Stored items:
*-*-*

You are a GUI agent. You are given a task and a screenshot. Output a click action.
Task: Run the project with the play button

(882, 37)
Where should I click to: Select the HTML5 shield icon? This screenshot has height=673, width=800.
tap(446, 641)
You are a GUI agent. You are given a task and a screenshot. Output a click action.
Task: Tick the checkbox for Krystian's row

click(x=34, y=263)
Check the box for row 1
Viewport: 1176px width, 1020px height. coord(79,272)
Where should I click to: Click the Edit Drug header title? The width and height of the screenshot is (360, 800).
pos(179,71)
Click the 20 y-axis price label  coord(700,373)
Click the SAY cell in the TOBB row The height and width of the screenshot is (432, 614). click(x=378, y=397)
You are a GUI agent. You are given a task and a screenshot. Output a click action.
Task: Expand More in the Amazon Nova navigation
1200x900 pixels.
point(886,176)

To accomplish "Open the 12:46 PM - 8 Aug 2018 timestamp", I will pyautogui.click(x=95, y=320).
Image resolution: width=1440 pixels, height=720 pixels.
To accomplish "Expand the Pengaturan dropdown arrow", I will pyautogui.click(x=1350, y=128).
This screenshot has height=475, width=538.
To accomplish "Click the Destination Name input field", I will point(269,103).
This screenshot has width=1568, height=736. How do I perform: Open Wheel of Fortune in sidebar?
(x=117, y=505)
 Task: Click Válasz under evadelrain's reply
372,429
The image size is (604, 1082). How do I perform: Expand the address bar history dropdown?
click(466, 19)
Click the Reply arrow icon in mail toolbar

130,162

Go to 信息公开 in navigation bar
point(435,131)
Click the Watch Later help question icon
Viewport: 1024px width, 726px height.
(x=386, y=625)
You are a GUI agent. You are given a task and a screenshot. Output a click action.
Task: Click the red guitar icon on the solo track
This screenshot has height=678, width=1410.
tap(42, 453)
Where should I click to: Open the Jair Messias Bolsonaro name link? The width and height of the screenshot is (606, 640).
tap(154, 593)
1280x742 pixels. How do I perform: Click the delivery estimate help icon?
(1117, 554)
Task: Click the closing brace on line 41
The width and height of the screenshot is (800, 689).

*-*-*

● Task instructions: Filter the lines above, keeping and copying those that contain "pyautogui".

● Your response:
To accomplish "Open the 12:46 PM - 8 Aug 2018 timestamp", I will pyautogui.click(x=95, y=320).
To accomplish "Expand the Pengaturan dropdown arrow", I will pyautogui.click(x=1350, y=128).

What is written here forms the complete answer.